_What you will do_
Return every record below exactly as given, images excluded.

_Listed records_
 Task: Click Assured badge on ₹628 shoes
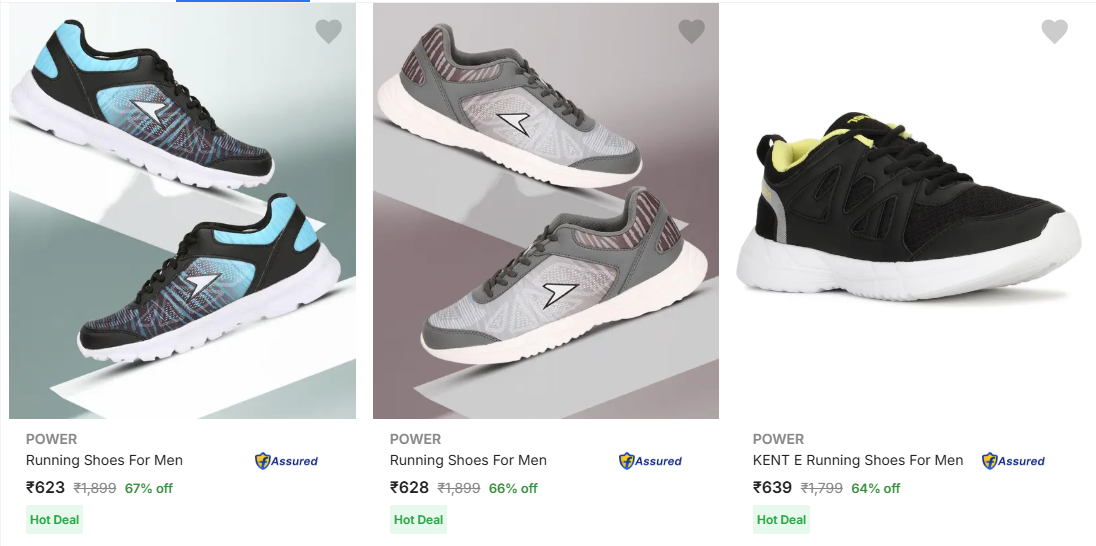[x=650, y=461]
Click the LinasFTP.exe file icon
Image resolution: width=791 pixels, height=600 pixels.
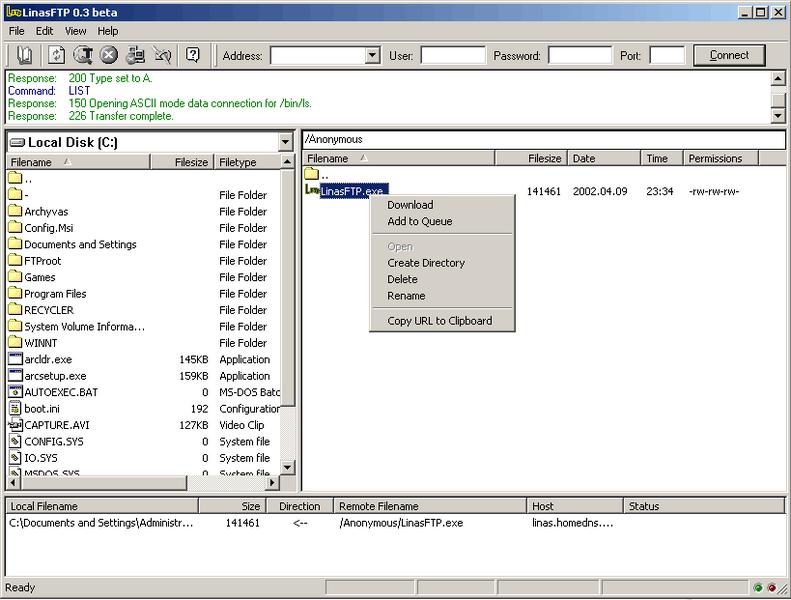pos(312,191)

_The answer_
 Task: Click Assured badge on ₹628 shoes
[x=650, y=461]
Click the LinasFTP.exe file icon
Image resolution: width=791 pixels, height=600 pixels.
pos(312,191)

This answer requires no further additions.